The computer device may take various forms, either as an embedded chip or module, or as a general-purpose data processing device, such as an intelligent terminal, a tablet, a notebook, a desktop, a rack-mounted server, a blade server, a tower server, or a rack-mounted server (including an independent server, or a server cluster formed by multiple servers), which can execute a program, or the like.
The computer device of the present embodiment includes at least, but is not limited to, a memory and a processor that can be communicatively connected to each other via a system bus. The memory (i.e., readable storage medium) includes flash memory, hard disk, multimedia card, card memory (e.g., SD or DX memory, etc.), random Access Memory (RAM), static Random Access Memory (SRAM), read Only Memory (ROM), electrically Erasable Programmable Read Only Memory (EEPROM), programmable Read Only Memory (PROM), magnetic memory, magnetic disk, optical disk, etc. In some embodiments, the memory may be an internal storage unit of a computer device, such as a hard disk or memory of the computer device.

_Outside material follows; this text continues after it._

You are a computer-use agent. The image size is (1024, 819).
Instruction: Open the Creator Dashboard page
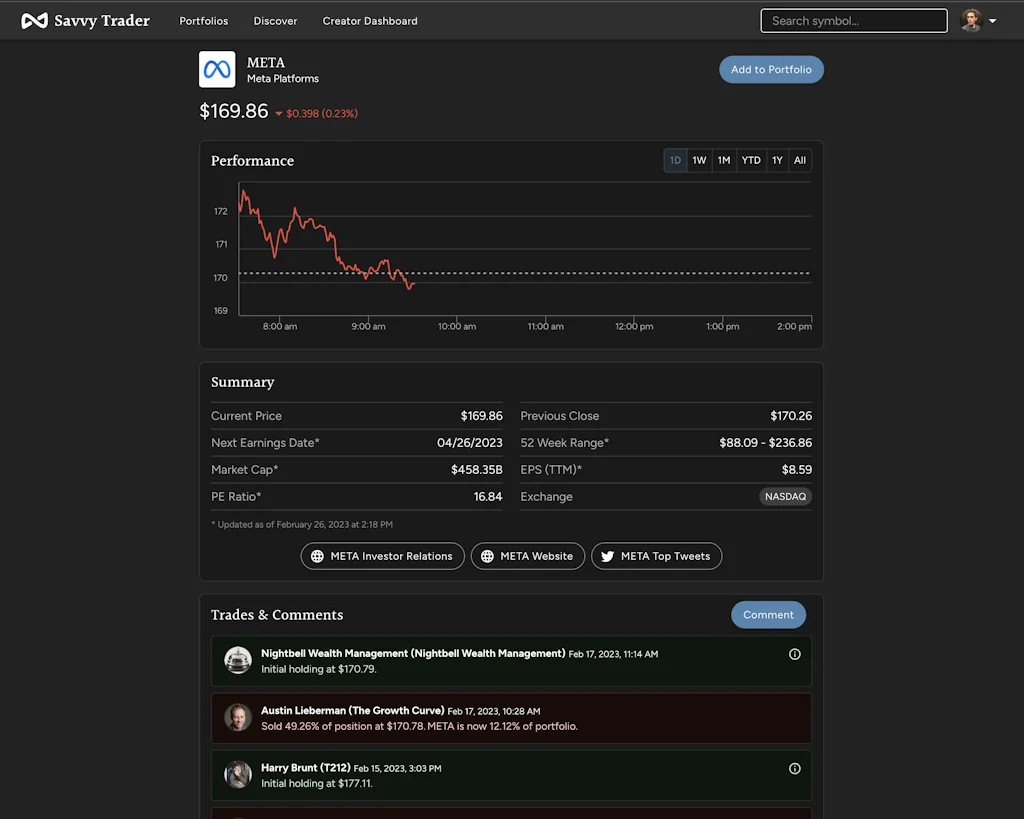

The processor may be a central processing unit (Central Processing Unit, CPU), an image processor GPU (Graphics Processing Unit), a controller, a microcontroller, a microprocessor, or other data processing chip in some embodiments. The processor is typically used to control the overall operation of the computer device. In this embodiment, the processor is configured to execute the program code stored in the memory or process the data.
Example 5
The embodiment provides an artificial intelligent chip, which comprises a multi-bit memory internal computing array structure in embodiment 1, and is provided with a standard read-write mode and a multi-bit multiply-accumulate computing mode, wherein the standard read-write mode can realize the read-write operation of data in a storage array. The chip can realize the operation of multiply-accumulate of a plurality of bit input values and a plurality of bit weight values in the multi-bit multiply-accumulate calculation mode. Therefore, the chip can efficiently process the artificial intelligence task, the problems of overhigh energy consumption and delay are not easy to occur, the occurrence of a storage wall is avoided, the data migration and the memory access consumption of a memory are greatly reduced, and the artificial intelligence chip of the embodiment has multiply accumulation of multi-bit Input (IN) and Output (OUT), thereby being beneficial to pushing the realization of the artificial intelligence chip with high reasoning precision.
The foregoing description of the preferred embodiments of the invention is not intended to be limiting, but rather is intended to cover all modifications, equivalents, and alternatives falling within the spirit and principles of the invention.